Aim of the exercise: The full listing is to be written out again, unchanged.

Available data:
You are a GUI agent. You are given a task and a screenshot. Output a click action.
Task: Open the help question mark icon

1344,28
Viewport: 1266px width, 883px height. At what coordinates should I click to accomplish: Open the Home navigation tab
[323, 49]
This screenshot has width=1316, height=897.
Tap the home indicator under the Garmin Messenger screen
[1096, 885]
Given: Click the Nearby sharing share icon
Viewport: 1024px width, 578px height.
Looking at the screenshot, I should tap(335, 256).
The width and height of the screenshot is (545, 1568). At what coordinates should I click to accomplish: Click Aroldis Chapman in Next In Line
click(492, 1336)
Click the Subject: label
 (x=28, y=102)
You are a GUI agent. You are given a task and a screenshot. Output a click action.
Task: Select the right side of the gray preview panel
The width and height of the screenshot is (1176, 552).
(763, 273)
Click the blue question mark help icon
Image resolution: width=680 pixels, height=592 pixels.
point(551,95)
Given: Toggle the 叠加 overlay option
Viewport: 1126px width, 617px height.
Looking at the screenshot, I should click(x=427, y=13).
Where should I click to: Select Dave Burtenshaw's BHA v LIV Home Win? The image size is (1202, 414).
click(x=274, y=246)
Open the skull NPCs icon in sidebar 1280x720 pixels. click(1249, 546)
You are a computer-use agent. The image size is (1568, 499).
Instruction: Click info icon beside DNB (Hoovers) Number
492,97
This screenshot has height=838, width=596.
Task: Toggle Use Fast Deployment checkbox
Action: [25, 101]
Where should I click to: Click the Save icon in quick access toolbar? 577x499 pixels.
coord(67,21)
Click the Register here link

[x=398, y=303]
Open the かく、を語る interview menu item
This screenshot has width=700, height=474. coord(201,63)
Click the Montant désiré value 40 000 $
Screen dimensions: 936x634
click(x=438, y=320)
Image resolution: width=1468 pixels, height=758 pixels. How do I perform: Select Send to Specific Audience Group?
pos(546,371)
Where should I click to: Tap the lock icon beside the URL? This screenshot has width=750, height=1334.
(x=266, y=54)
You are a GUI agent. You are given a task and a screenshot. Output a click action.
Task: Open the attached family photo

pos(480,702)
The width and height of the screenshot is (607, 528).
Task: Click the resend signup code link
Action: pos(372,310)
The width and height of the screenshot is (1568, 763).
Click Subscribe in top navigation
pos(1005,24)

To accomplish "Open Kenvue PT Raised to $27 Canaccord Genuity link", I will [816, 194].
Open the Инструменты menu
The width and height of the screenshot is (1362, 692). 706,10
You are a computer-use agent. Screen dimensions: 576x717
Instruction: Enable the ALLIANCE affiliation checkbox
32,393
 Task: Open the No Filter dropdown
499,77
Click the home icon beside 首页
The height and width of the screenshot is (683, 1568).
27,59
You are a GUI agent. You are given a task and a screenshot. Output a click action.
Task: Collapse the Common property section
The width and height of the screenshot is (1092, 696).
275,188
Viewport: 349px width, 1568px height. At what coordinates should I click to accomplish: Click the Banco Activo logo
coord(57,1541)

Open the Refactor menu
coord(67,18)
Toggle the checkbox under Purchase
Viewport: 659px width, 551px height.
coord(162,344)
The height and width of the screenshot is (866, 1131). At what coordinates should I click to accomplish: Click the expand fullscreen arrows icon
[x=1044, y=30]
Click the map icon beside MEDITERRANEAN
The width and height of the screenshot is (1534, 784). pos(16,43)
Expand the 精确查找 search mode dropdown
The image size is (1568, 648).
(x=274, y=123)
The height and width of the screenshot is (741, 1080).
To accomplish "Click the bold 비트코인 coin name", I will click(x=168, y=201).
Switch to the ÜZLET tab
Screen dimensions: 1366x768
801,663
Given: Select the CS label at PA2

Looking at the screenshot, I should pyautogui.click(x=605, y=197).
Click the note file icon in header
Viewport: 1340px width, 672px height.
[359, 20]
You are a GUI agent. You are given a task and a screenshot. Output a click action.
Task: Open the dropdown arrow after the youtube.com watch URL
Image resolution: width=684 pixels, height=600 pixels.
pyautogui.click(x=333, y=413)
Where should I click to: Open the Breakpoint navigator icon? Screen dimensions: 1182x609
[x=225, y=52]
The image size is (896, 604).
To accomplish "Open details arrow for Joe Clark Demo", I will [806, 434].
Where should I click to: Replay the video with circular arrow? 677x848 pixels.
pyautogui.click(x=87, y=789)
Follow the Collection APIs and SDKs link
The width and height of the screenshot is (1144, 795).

Written solution:
You are a GUI agent. You are given a task and a screenshot. Output a click action.
Task: Open the help question mark icon

1344,28
Viewport: 1266px width, 883px height. At what coordinates should I click to accomplish: Open the Home navigation tab
[323, 49]
This screenshot has width=1316, height=897.
Tap the home indicator under the Garmin Messenger screen
[1096, 885]
Given: Click the Nearby sharing share icon
Viewport: 1024px width, 578px height.
Looking at the screenshot, I should tap(335, 256).
The width and height of the screenshot is (545, 1568). At what coordinates should I click to accomplish: Click Aroldis Chapman in Next In Line
click(492, 1336)
Click the Subject: label
 (x=28, y=102)
You are a GUI agent. You are given a task and a screenshot. Output a click action.
Task: Select the right side of the gray preview panel
The width and height of the screenshot is (1176, 552).
(763, 273)
Click the blue question mark help icon
Image resolution: width=680 pixels, height=592 pixels.
point(551,95)
Given: Toggle the 叠加 overlay option
Viewport: 1126px width, 617px height.
Looking at the screenshot, I should click(x=427, y=13).
Where should I click to: Select Dave Burtenshaw's BHA v LIV Home Win? The image size is (1202, 414).
click(x=274, y=246)
Open the skull NPCs icon in sidebar 1280x720 pixels. click(1249, 546)
You are a computer-use agent. The image size is (1568, 499).
Instruction: Click info icon beside DNB (Hoovers) Number
492,97
This screenshot has height=838, width=596.
Task: Toggle Use Fast Deployment checkbox
Action: [25, 101]
Where should I click to: Click the Save icon in quick access toolbar? 577x499 pixels.
coord(67,21)
Click the Register here link

[x=398, y=303]
Open the かく、を語る interview menu item
This screenshot has width=700, height=474. coord(201,63)
Click the Montant désiré value 40 000 $
Screen dimensions: 936x634
click(x=438, y=320)
Image resolution: width=1468 pixels, height=758 pixels. How do I perform: Select Send to Specific Audience Group?
pos(546,371)
Where should I click to: Tap the lock icon beside the URL? This screenshot has width=750, height=1334.
(x=266, y=54)
You are a GUI agent. You are given a task and a screenshot. Output a click action.
Task: Open the attached family photo

pos(480,702)
The width and height of the screenshot is (607, 528).
Task: Click the resend signup code link
Action: pos(372,310)
The width and height of the screenshot is (1568, 763).
Click Subscribe in top navigation
pos(1005,24)

To accomplish "Open Kenvue PT Raised to $27 Canaccord Genuity link", I will [816, 194].
Open the Инструменты menu
The width and height of the screenshot is (1362, 692). 706,10
You are a computer-use agent. Screen dimensions: 576x717
Instruction: Enable the ALLIANCE affiliation checkbox
32,393
 Task: Open the No Filter dropdown
499,77
Click the home icon beside 首页
The height and width of the screenshot is (683, 1568).
27,59
You are a GUI agent. You are given a task and a screenshot. Output a click action.
Task: Collapse the Common property section
The width and height of the screenshot is (1092, 696).
275,188
Viewport: 349px width, 1568px height. At what coordinates should I click to accomplish: Click the Banco Activo logo
coord(57,1541)

Open the Refactor menu
coord(67,18)
Toggle the checkbox under Purchase
Viewport: 659px width, 551px height.
coord(162,344)
The height and width of the screenshot is (866, 1131). At what coordinates should I click to accomplish: Click the expand fullscreen arrows icon
[x=1044, y=30]
Click the map icon beside MEDITERRANEAN
The width and height of the screenshot is (1534, 784). pos(16,43)
Expand the 精确查找 search mode dropdown
The image size is (1568, 648).
(x=274, y=123)
The height and width of the screenshot is (741, 1080).
To accomplish "Click the bold 비트코인 coin name", I will click(x=168, y=201).
Switch to the ÜZLET tab
Screen dimensions: 1366x768
801,663
Given: Select the CS label at PA2

Looking at the screenshot, I should pyautogui.click(x=605, y=197).
Click the note file icon in header
Viewport: 1340px width, 672px height.
[359, 20]
You are a GUI agent. You are given a task and a screenshot. Output a click action.
Task: Open the dropdown arrow after the youtube.com watch URL
Image resolution: width=684 pixels, height=600 pixels.
pyautogui.click(x=333, y=413)
Where should I click to: Open the Breakpoint navigator icon? Screen dimensions: 1182x609
[x=225, y=52]
The image size is (896, 604).
To accomplish "Open details arrow for Joe Clark Demo", I will [806, 434].
Where should I click to: Replay the video with circular arrow? 677x848 pixels.
pyautogui.click(x=87, y=789)
Follow the Collection APIs and SDKs link
The width and height of the screenshot is (1144, 795).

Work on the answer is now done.